* PARTS OF THE EXERCISE
a - In the blog post about New Orleans photography, why does the writer turn to still photography? Answer in one to three sentences.
b - Write the next part of the blog post about New Orleans photography, picking up after its final sentence.

Thinking About New Orleans - Photography!

It’s a Friday, and you have another weekend to consider your trip and make plans to attend the annual ARLIS-NA conference this coming February — which is fast-approaching. We will be in the beautiful city of New Orleans for Arts du Monde. Registration will be open online on the first of November, in only a few more days! 

We recently examined NOLA-centric films, so let’s take a look (of course!) at still photography related to New Orleans. When it comes to photography collections, New Orleans is the proverbial embarrassment of riches, but here are just few of interest.

A 1978 film mentioned in my last post on Movies, Pretty Baby, relates to photographer John Ernest Joseph Bellocq (1873–1949) as well as to his photographs. Bellocq, well-known for his images of New Orleans’ prostitutes in the Red Light district called Storeyville, also worked as a professional photographer making local views and doing copy work. 

After Bellocq’s death, his brother, a Jesuit priest, inherited his negatives, and those negatives were eventually acquired by photographer Lee Friedlander, who printed them. Friedlander and MOMA curator John Szarkowski exhibited those prints at the Museum of Modern Art and in 1970 they produced E.J. Bellocq Storyville Portraits (Little Brown & Co.). 

In addition to the film, several novels have featured a Bellocq-character. Read more about the real Bellocq in this Smithsonian magazine article: http://tinyurl.com/hl4dsy7

The Historic New Orleans Collection http://www.hnoc.org holds the earliest known photographic views of New Orleans on paper. These salted paper prints were made by photographer J. Dearborn Edwards in 1858-1861. Edwards eventually moved to Atlanta, Georgia, where he, known by then as J.D. Edwards, and his son and other family members, ran one of that city’s most prominent photograph studios for many years.

* RECORDED INFORMATION
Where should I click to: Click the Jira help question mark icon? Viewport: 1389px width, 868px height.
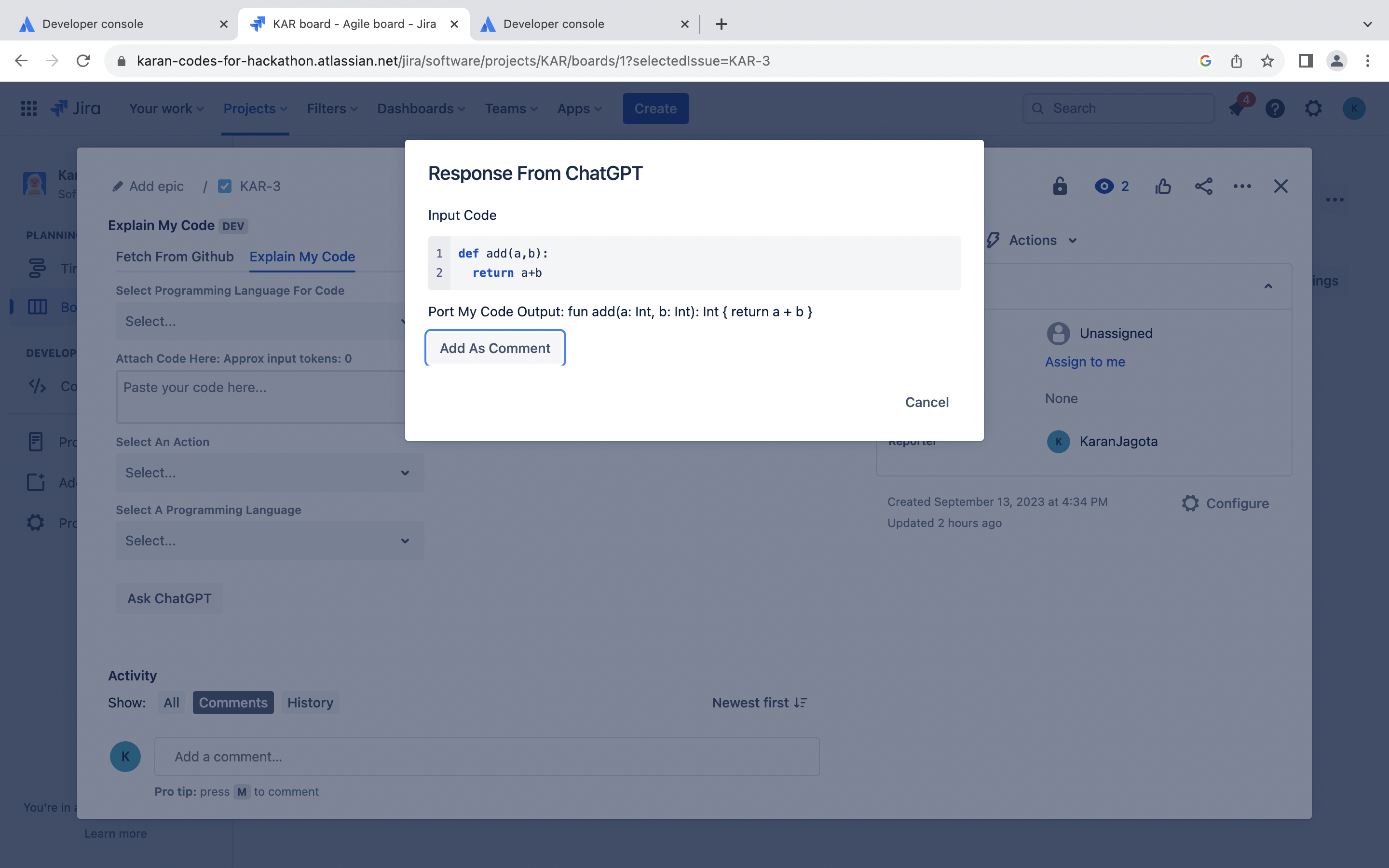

* RESULTS FOR THE EXERCISE
a - The writer had recently looked at films centered on New Orleans, so still photography connected to the city was the natural next subject.

b -
In 2009 The Historic New Orleans Collection produced an exhibit and accompanying catalog based on “The Antebellum Photographs of Jay Dearborn Edwards” called A Closer Look. That publication is an excellent examination of Edwards's work, placing it in the context of the city’s cultural life and in relation to other nineteenth and twentieth century photographers’ work. http://tinyurl.com/hkjwg8b 

Another first in New Orleans photography was the first municipally-sponsored photographic survey of any American city. The photographer was Theordore Lilienthal (1829-1894), and his 150 large albumen prints were shown at the 1867 Paris Exposition. One of four American photographers (including Carlton Watkins) exhibiting there, Lilienthal won a Paris prize medal. Several of the buildings he photographed in the late 1860s were destroyed or seriously damaged by Hurricane Katrina in 2005. 

An excellent book on the man, his work, and urban topographic photography, is New Orleans 1867 - Photographs by Theordore Lilienthal, by Gary A. Van Zante (Merrell Pubishers Limited, 2008)Many of Lilienthal’s photographs are at Tulane’s Southeastern Architectural Archive, others are at the Louisiana State Museum.

Another past exhibit of the HNOC, The Katrina Decade: Images of an Altered City, focused on the images made by New Orleans–based photographer David G. Spielman. See some of these amazing photos at http://www.hnoc.org/katrinadecade/ 

Keep in mind that there will be a tour to The Hogan Jazz Archive Photo Collection, as well as to other Tulane University collections, offered to attendees of ARLIS-NA’s upcoming annual meeting. In the Jazz Archive there are over 6,000 images of New Orleans Jazz documenting “people, places and events important to the study of New Orleans jazz” goo.gl/pr7MXSRepresented are photographs by Ernest Bellocq, Arthur P. Bedou, Lee Friedlander, Michael P. Smith and many, many others. 

Speaking of music, Ben Sandmel, who will be a panelist on “Pulse points and backbeats,” the Music Plenary at our February NOLA meeting, is a folklorist, music journalist, producer, musician, and author. His publication Zydeco! (University Press of Mississippi, 1999) was produced in collaboration with photographer Rick Olivier. Olivier, an award-winning New Orleans photographer, is represented in the permanent collections of both the New Orleans Museum of Art and the Historic New Orleans Collection.

Olivier made his prints for Zydeco! “in the style of classic black and white silver gelatin” — read more on his project here http://oneonethousand.org/photography/olivier/info/

 

You see? Here are even more reasons to be in New Orleans in early February for the annual conference of ARLIS-NA, it is truly Arts du Monde!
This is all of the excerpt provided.